§ EXERCISE DIRECTIONS
Set down everything from the line containing "The height and" down to the line containing "Action: 384,12", word for word, and leave the pictures out of your answer.

§ RECORDS SHOWN
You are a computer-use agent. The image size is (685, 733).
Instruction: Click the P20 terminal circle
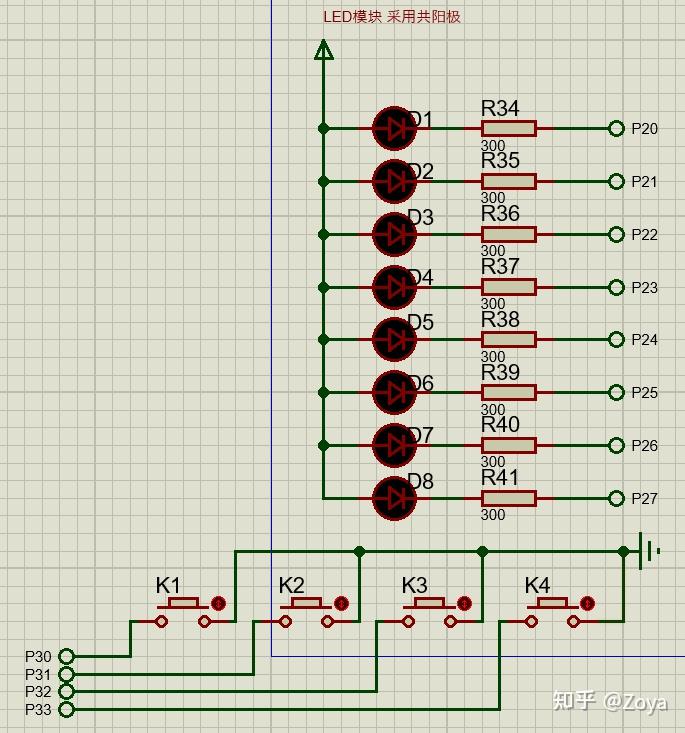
...
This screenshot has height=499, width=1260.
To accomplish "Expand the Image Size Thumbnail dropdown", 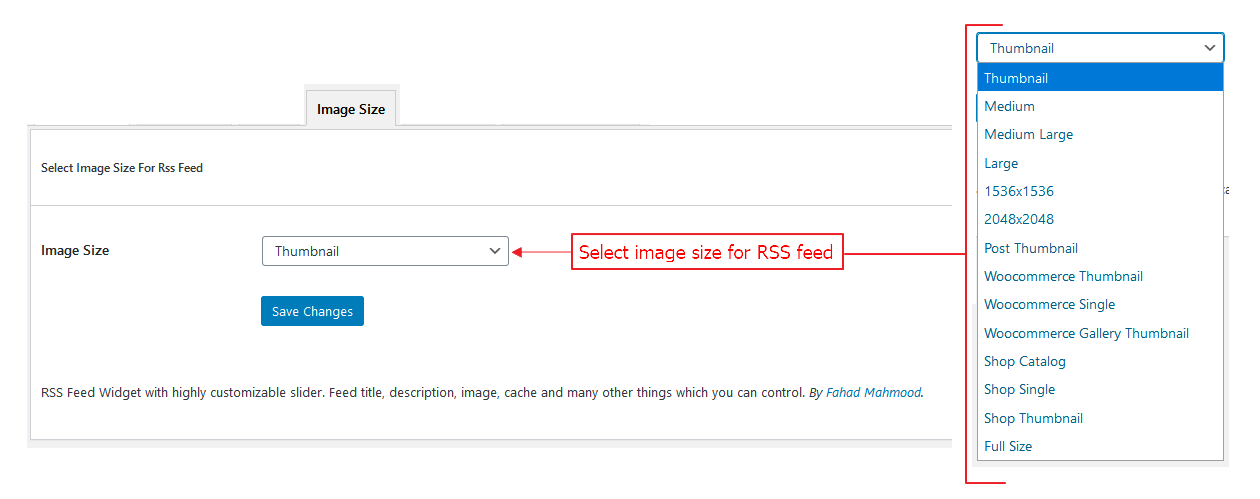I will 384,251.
--
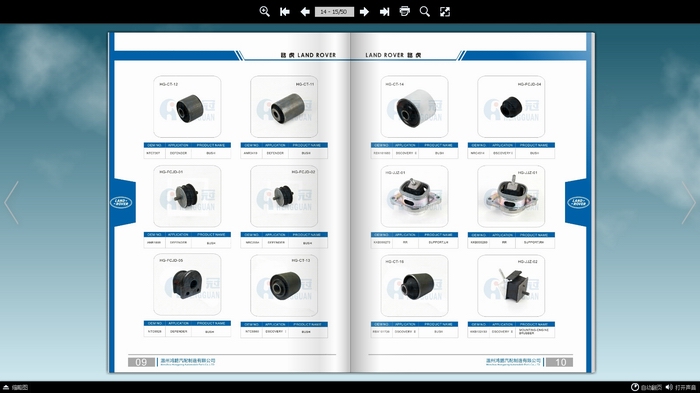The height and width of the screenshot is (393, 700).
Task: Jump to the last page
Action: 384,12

§ EXERCISE OUTPUT
The height and width of the screenshot is (393, 700).
Task: Jump to the last page
Action: 384,12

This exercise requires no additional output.